> [EXERCISE AIM]: Extract exactly and only the lines from the one containing "You are a GUI" through the end of the entries below. Pictures should not appear in the copy.

━━ RECORDS FOR THIS TASK

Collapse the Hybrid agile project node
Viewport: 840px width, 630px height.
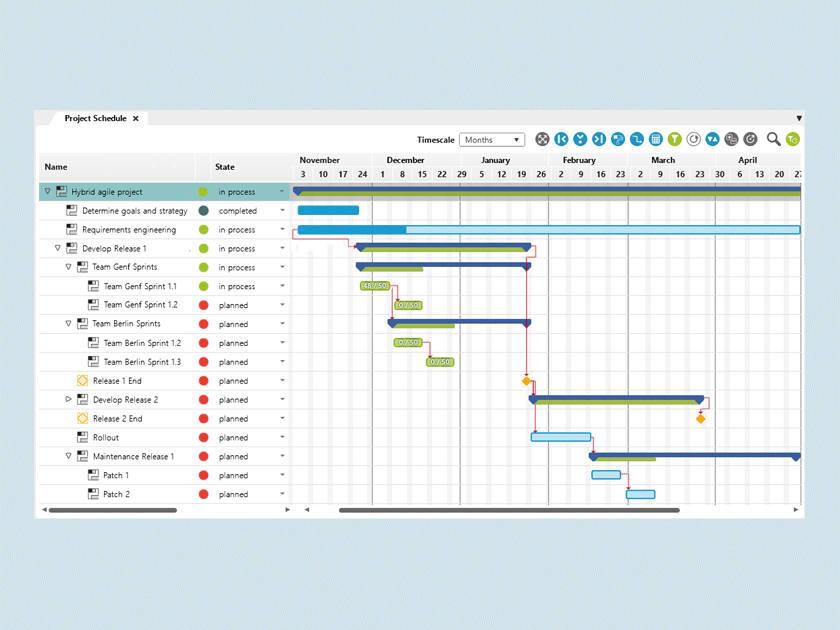(x=47, y=192)
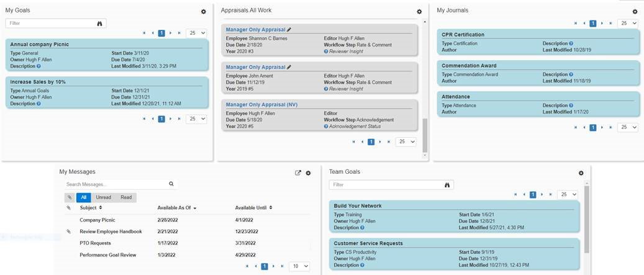
Task: Click binoculars search icon in My Goals
Action: click(x=99, y=24)

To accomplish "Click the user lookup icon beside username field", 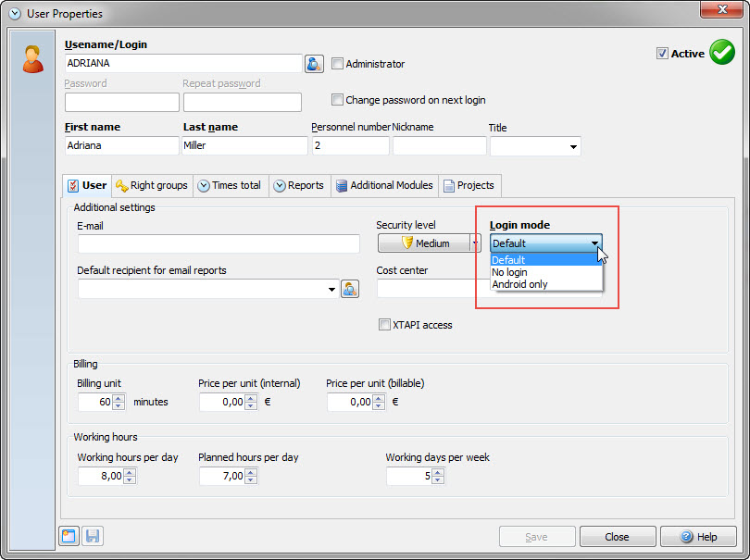I will coord(314,64).
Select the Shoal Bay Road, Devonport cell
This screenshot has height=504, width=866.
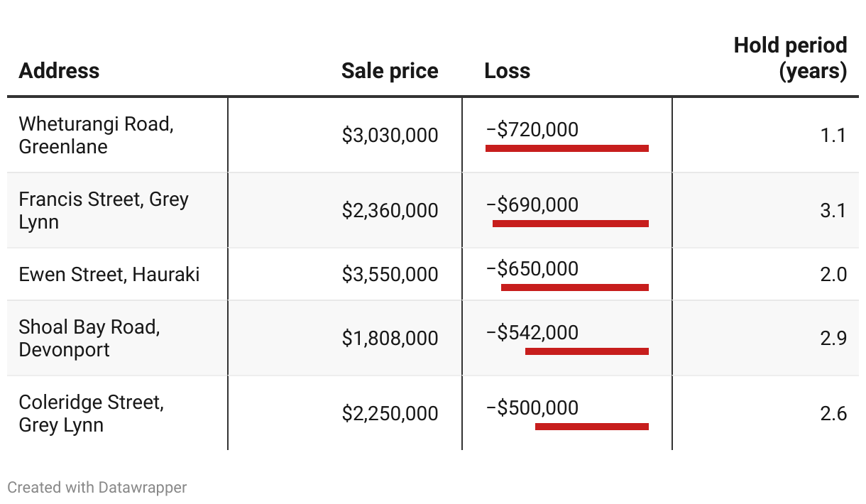click(x=89, y=338)
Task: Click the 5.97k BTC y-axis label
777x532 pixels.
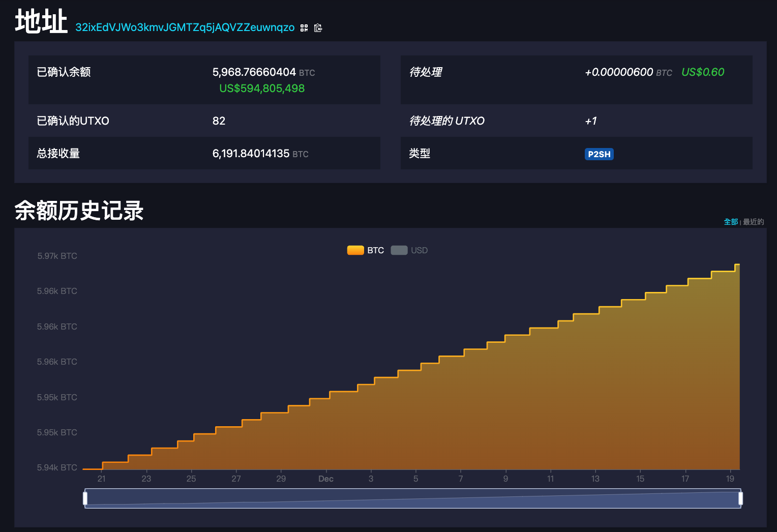Action: 57,256
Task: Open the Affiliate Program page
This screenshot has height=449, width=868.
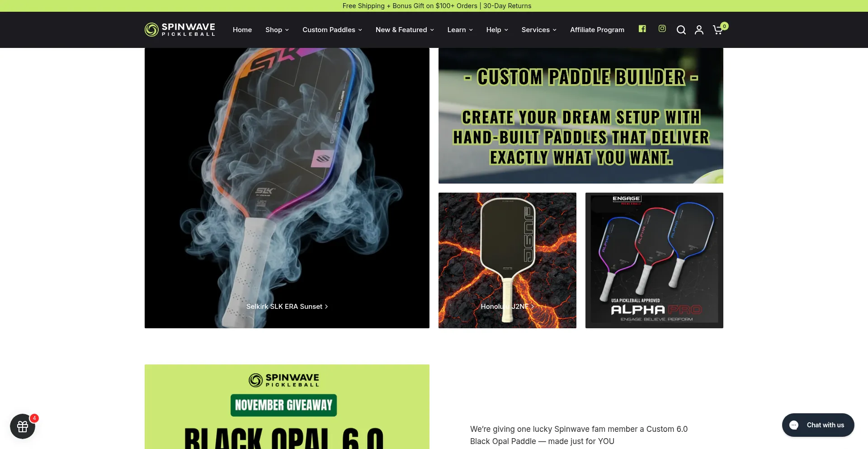Action: [x=597, y=30]
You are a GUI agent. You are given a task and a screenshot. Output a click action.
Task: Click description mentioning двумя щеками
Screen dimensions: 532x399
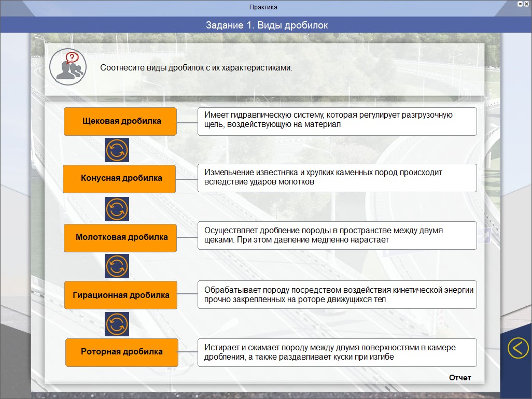pos(337,236)
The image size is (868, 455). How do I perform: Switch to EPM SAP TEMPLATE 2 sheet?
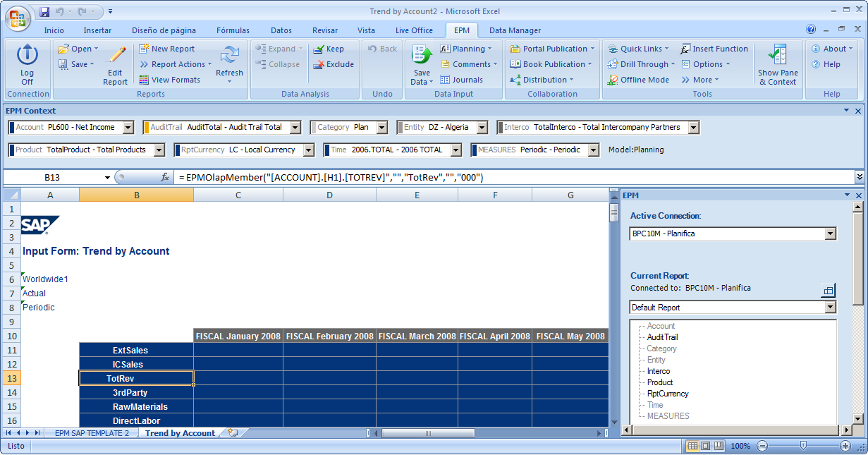pos(92,433)
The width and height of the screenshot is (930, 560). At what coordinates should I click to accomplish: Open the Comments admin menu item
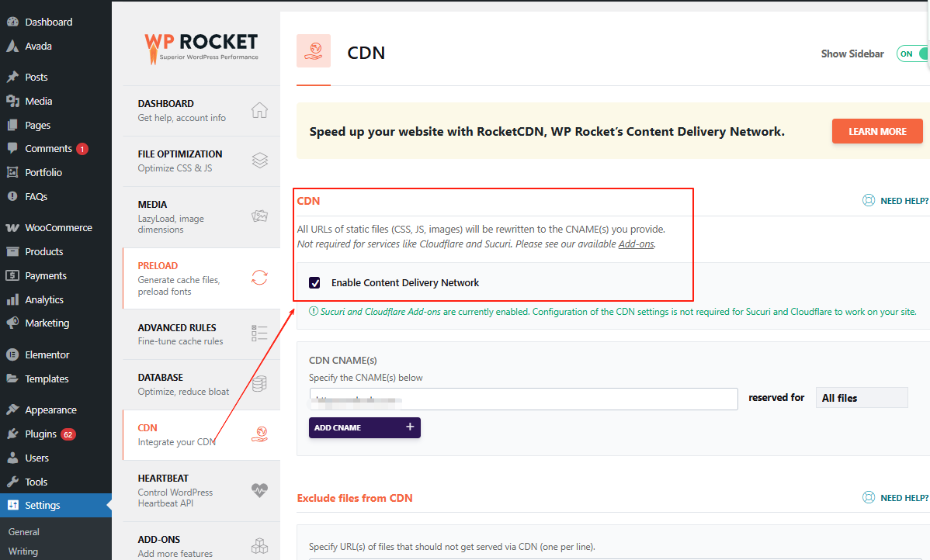(48, 149)
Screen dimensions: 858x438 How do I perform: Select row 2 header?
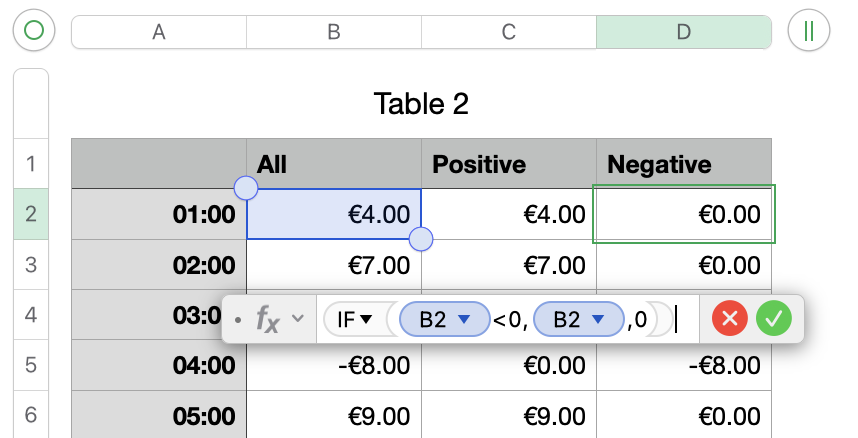[30, 213]
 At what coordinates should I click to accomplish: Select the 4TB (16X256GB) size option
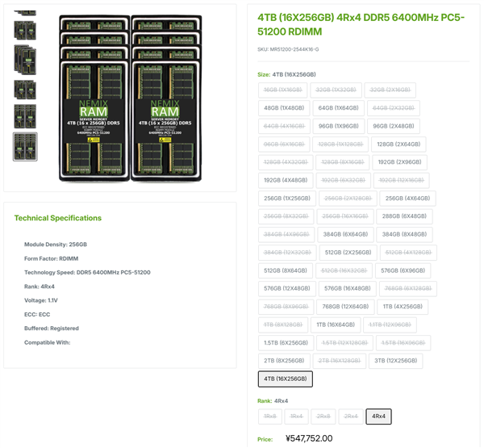point(286,379)

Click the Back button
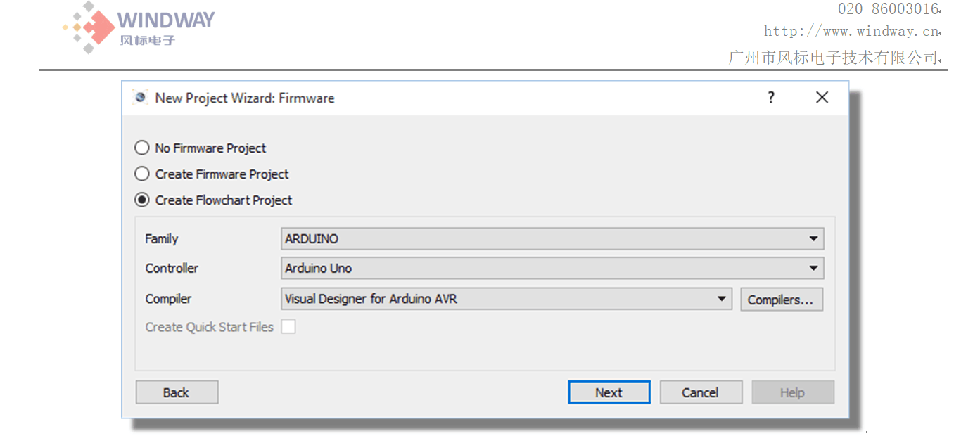(x=177, y=392)
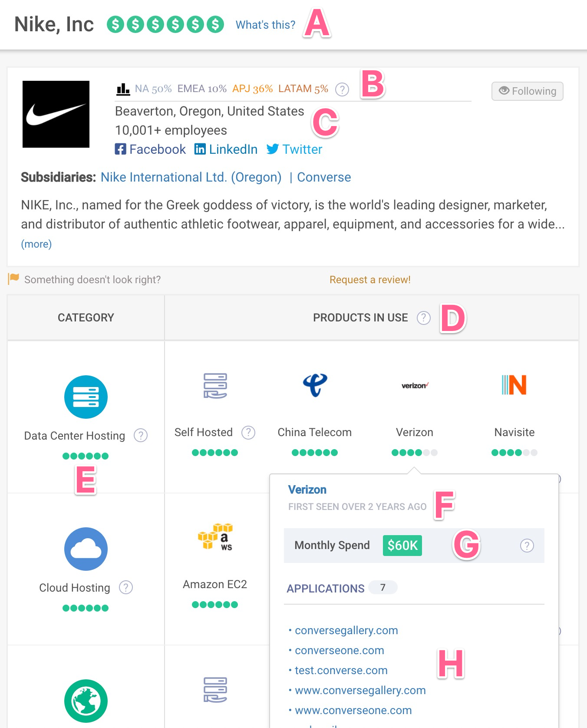Expand the Self Hosted question mark tooltip

point(248,432)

━━━━

> [SOLUTION TO THIS EXERCISE]:
You are a GUI agent. You are given a task and a screenshot. Output a click action.
Task: Click description mentioning двумя щеками
Screen dimensions: 532x399
pos(337,236)
The image size is (868, 455). How do I perform: Switch to EPM SAP TEMPLATE 2 sheet?
pos(92,433)
The width and height of the screenshot is (930, 560). At what coordinates should I click to accomplish: Open the Comments admin menu item
(48, 149)
Screen dimensions: 858x438 How do I perform: Select row 2 header?
[30, 213]
 At what coordinates should I click to accomplish: Select the 4TB (16X256GB) size option
point(286,379)

Click the Back button
(x=177, y=392)
Expand the Self Hosted question mark tooltip

point(248,432)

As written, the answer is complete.